Il faut le reconnaitre : les textes consacrant le mandat d’arrêt européen sont peu fournis sur la question du respect des droits fondamentaux. En conséquence, le principe de confiance mutuelle entre États membres de l’Union s’impose. En découlent non seulement le principe de l’exécution des mandats d’arrêt européens sur le fondement de la reconnaissance mutuelle des décisions de justice mais encore, en principe, l’absence de contrôle, par les autorités judiciaires d’un État membre, du respect des droits fondamentaux par celles d’un autre État membre.

Toutefois, sur l’impulsion de plusieurs juridictions nationales, notamment la France, la CJUE a fini par accepter que quelques brèches soient ouvertes dans le principe de la confiance mutuelle. La chambre criminelle a ainsi progressivement atténué l’impact du principe de reconnaissance mutuelle des décisions judiciaires au profit de son attachement au respect des droits fondamentaux tels que consacrés par la Convention européenne des droits de l’homme et interprétés par la Cour européenne des droits de l’homme. Pour autant, l’équilibre n’est pas toujours facile à trouver.

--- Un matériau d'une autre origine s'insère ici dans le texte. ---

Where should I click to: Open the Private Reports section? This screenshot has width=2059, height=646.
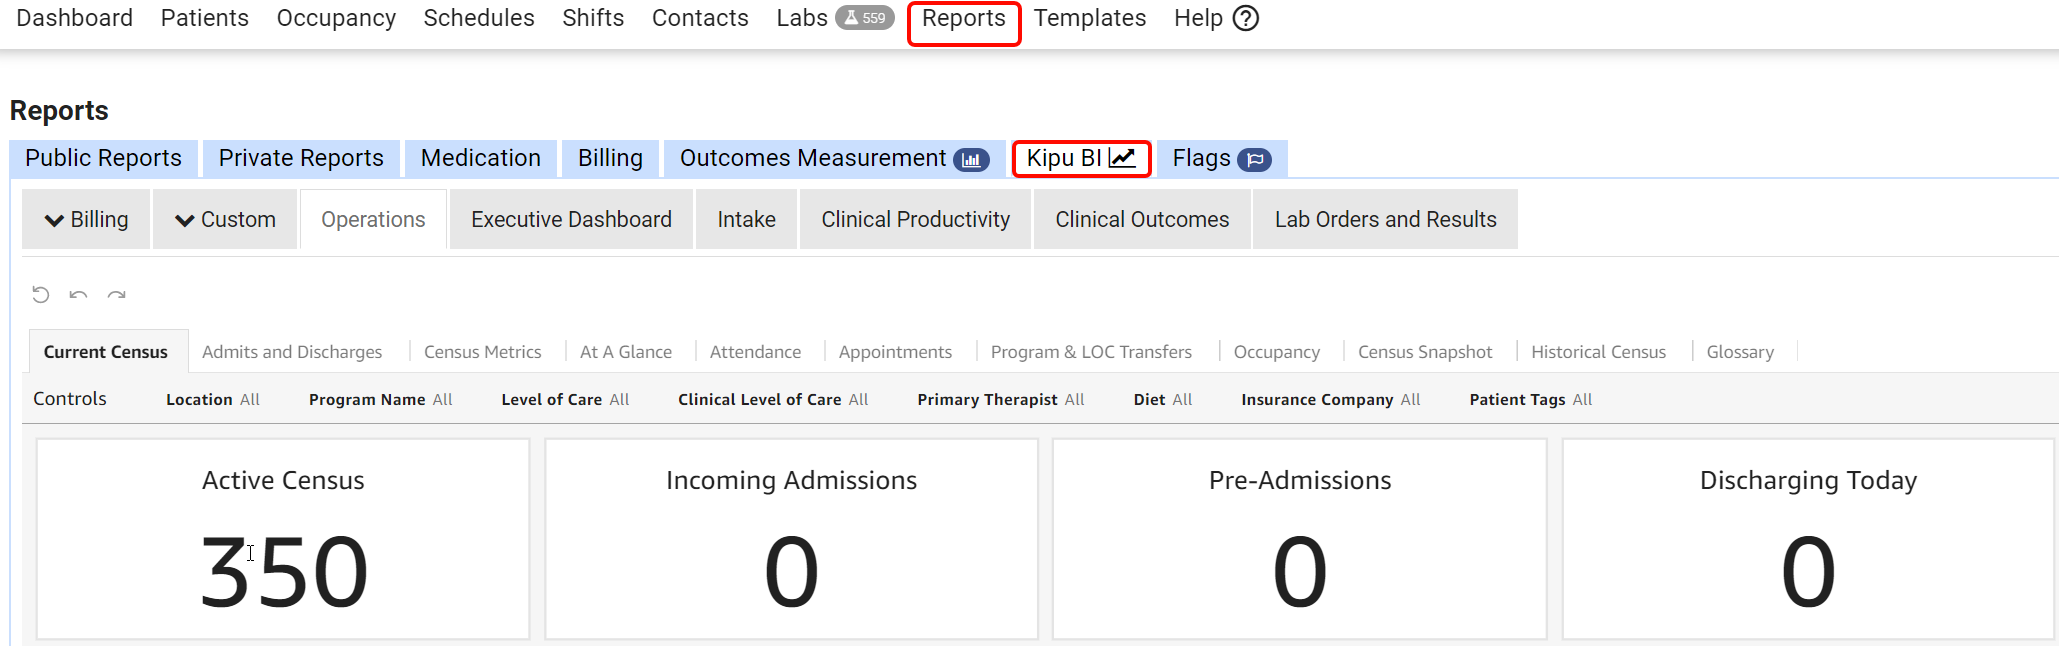[301, 158]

Ainsi, la chambre criminelle a récemment rappelé qu’il y avait lieu de considérer, sauf dans des circonstances exceptionnelles, que tous les États membres respectent le droit de l’Union et, tout particulièrement, les droits fondamentaux reconnus par ce dernier (Crim. 21 nov. 2018, n° 18-86.101, Dalloz actualité, 10 déc. 2018, obs. S. Fucini ; AJ pénal 2019. 103, obs. Chassang).

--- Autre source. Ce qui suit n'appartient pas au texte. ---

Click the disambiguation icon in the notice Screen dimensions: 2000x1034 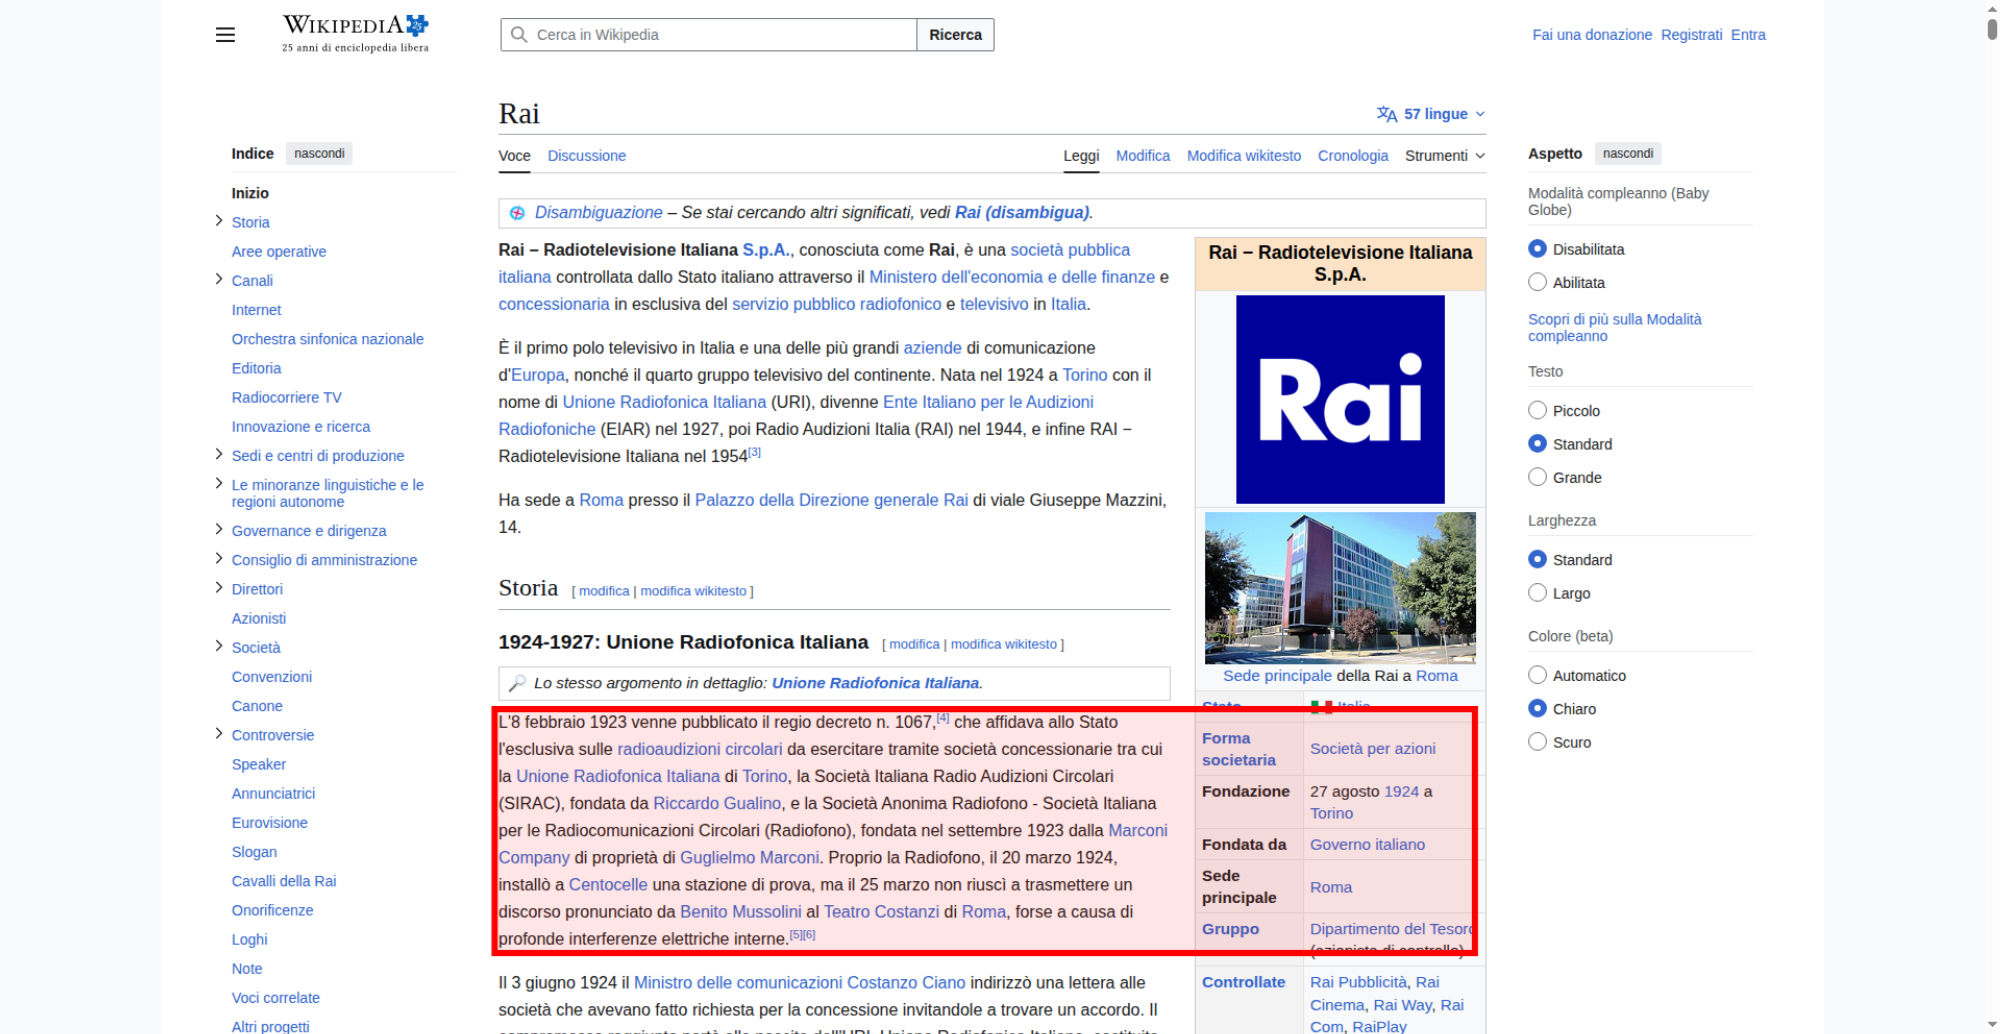tap(517, 213)
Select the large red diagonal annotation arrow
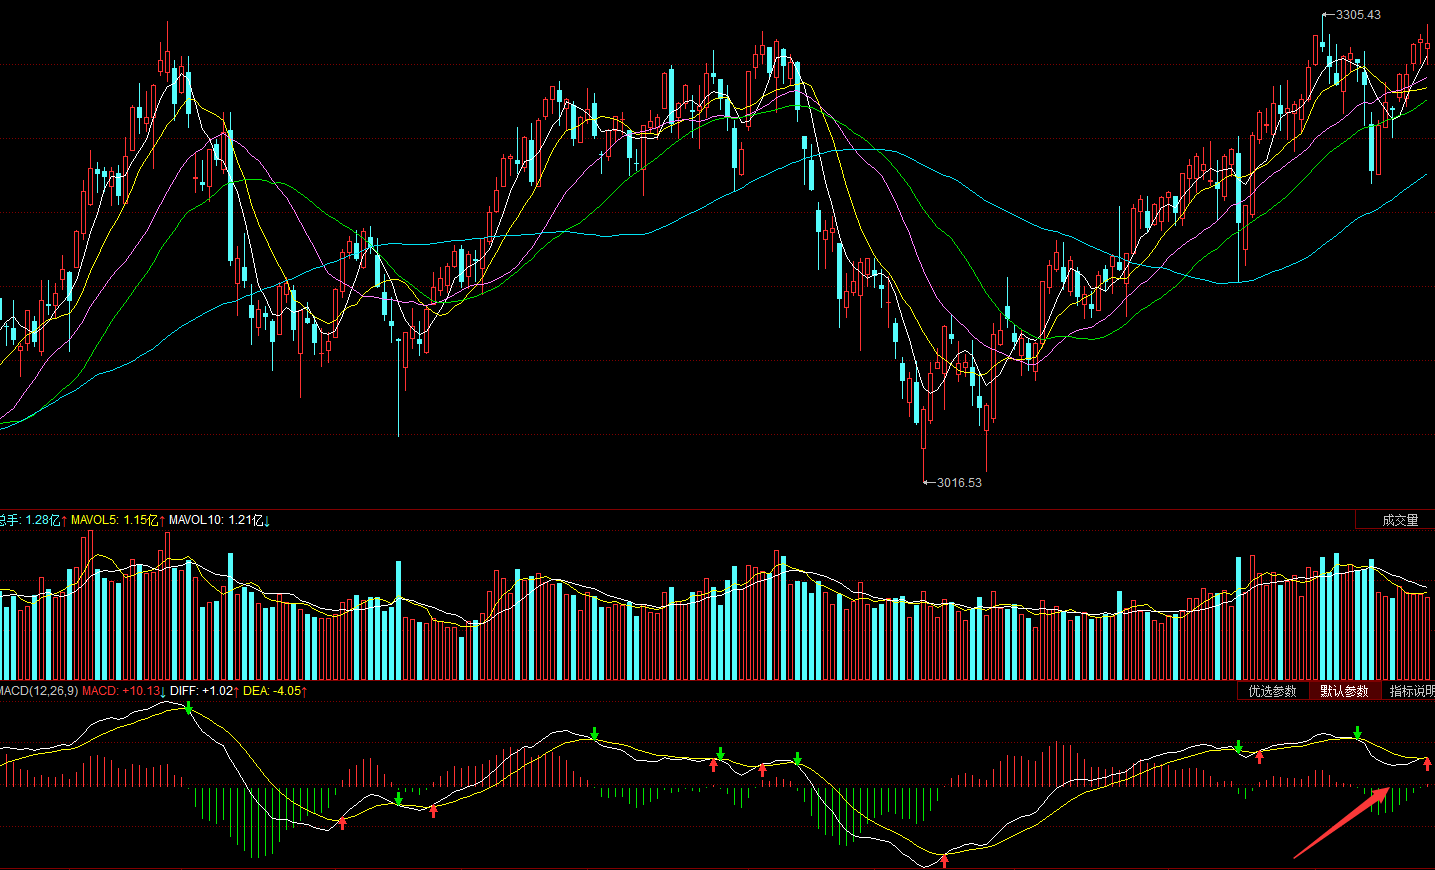 [x=1340, y=823]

En conséquence, si l’exécution d’un mandat d’arrêt européen peut être refusée en cas de non-respect des droits fondamentaux garantis par l’art. 1, § 3, de la décision-cadre du 13 juin 2002, le principe de confiance mutuelle entre États adhérents interdit que le refus de la remise repose sur la contestation de principe du système judiciaire d’un État membre (Crim. 2 mai 2018, n° 18-82.167, v. D. actualité, 28 mai 2018, obs. D. Goetz ; AJ pénal 2018. 374, obs. Nicaud). Plus récemment, la chambre criminelle a énoncé que lorsque les informations contenues dans le mandat d’arrêt sont insuffisantes pour permettre à la chambre de l’instruction de statuer sur la remise de la personne recherchée dans le respect de ses droits fondamentaux, cette juridiction est tenue de les solliciter auprès des autorités de l’État d’émission (Crim. 26 mars 2019, n° 19-81.731, v. Dalloz actualité, 19 avr. 2019, obs. M. Recotillet ).

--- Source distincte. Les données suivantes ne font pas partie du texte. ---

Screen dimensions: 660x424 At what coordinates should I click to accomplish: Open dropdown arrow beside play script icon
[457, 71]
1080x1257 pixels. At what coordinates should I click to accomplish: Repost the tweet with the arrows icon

En l’espèce, la situation était toutefois différente. Il est vrai que l’intéressé produisait notamment des certificats médicaux indiquant qu’il avait été pris en charge dans un centre hospitalier « suite à des idées suicidaires dans un contexte de syndrome anxieux sévère », et qu’il présentait « un état de stress post-traumatique en lien avec des agressions qu’il aurait subies lors de sa détention en République tchèque ». Toutefois, ces éléments – s’ils établissent effectivement que le requérant souffre de troubles du comportement – ne démontrent pas pour autant que sa remise à l’État requérant présente un risque de traitement inhumains et dégradants. 

C’est donc en toute logique que les hauts magistrats, après avoir souligné l’insuffisance des preuves versées au dossier, ont estimé qu’en l’espèce rien ne démontre « l’existence de défaillances systémiques ou généralisées, touchant soit certains groupes de personnes, soit certains centres de détention en ce qui concerne les conditions de détention dans l’État membre d’émission, de nature à faire exception au régime général d’automaticité des remises du mandat d’arrêt européen en raison d’une insuffisance de la protection des droits fondamentaux dans ce dernier ». Ainsi, le rejet du pourvoi s’imposait, étant précisé que pour refuser la remise, en exécution d’un mandat d’arrêt européen, au motif d’un risque d’atteinte aux droits fondamentaux, la juridiction doit constater l’existence d’une base factuelle suffisante à l’appui d’un tel motif, ce qui n’était pas le cas en l’espèce.